··· Provided data ···
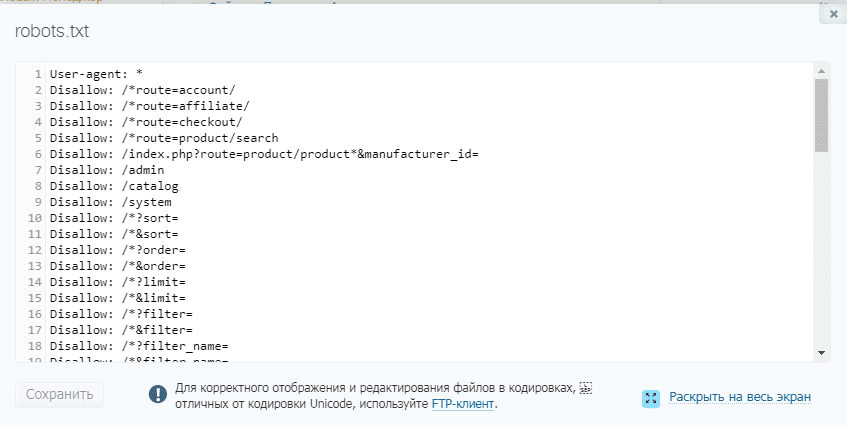Click the robots.txt dialog title
Screen dimensions: 847x425
point(51,31)
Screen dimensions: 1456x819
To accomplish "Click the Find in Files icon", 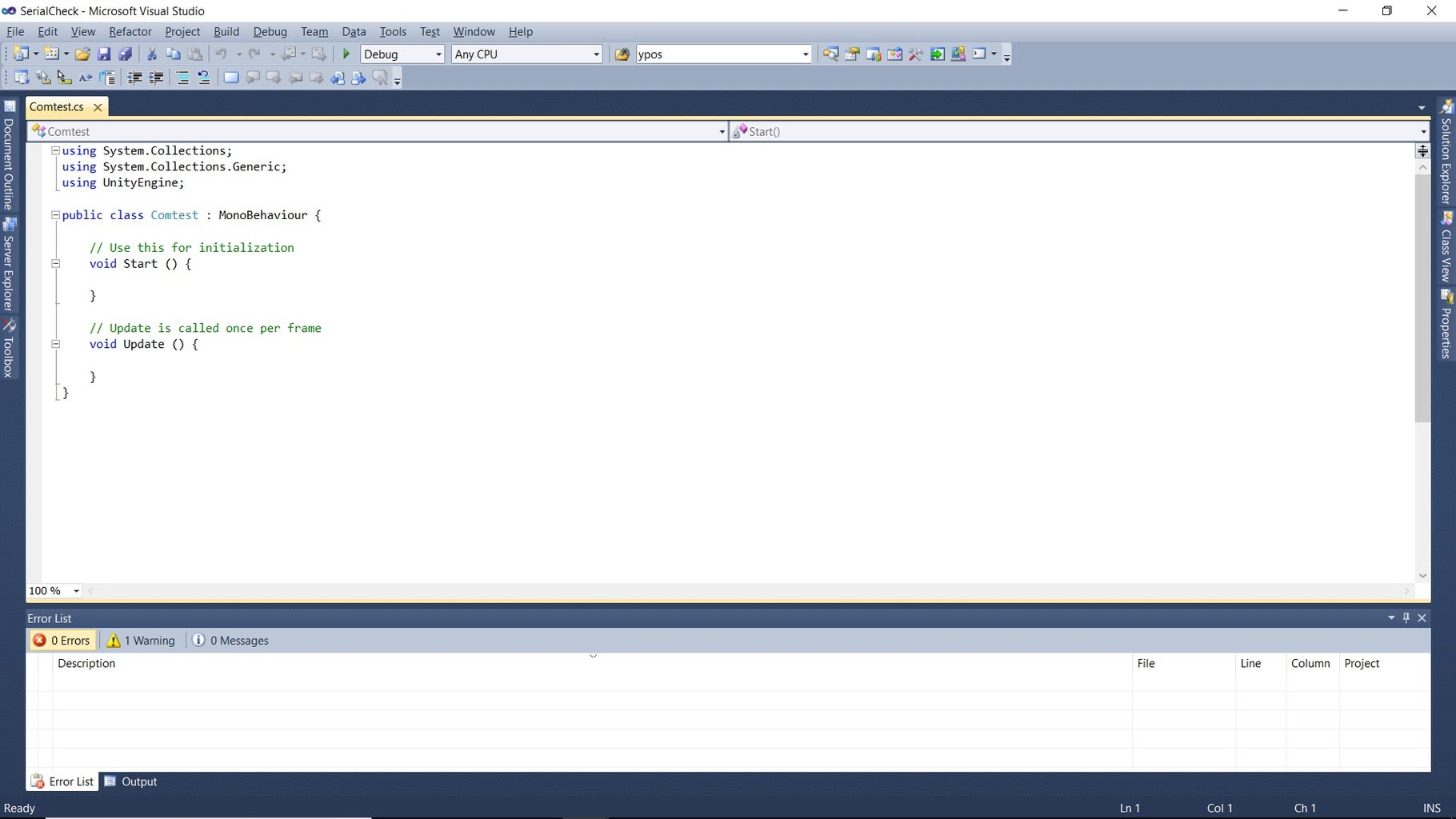I will 622,54.
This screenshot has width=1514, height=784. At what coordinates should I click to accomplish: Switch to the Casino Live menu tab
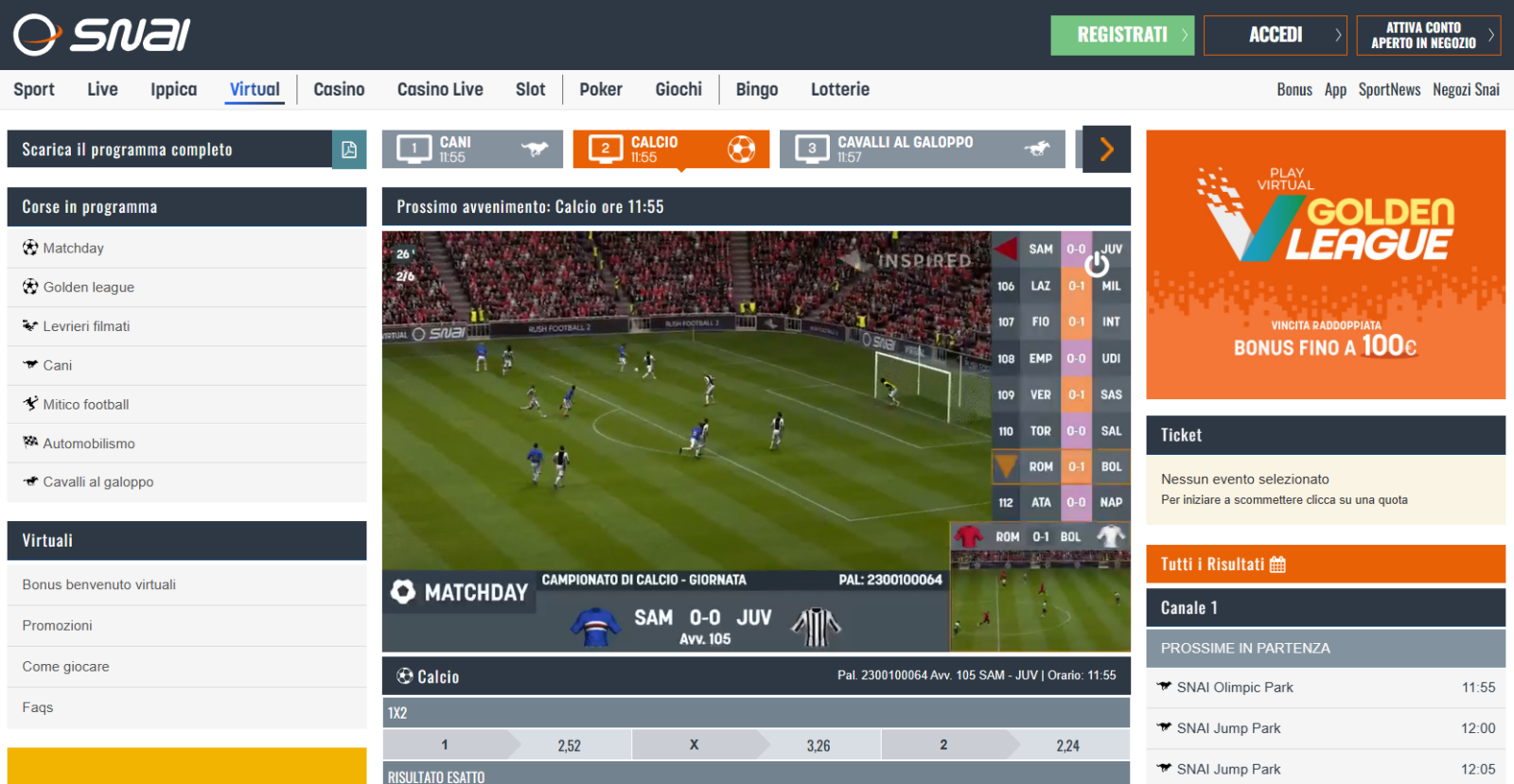[x=440, y=89]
···
● **What is being asked**: Transcription of the lines from the one with "This screenshot has" through the end of the entries is required, exact and with no pictures.

● **Output for this task**:
This screenshot has width=1514, height=784. At what coordinates should I click to accomplish: Switch to the Casino Live menu tab
[x=440, y=89]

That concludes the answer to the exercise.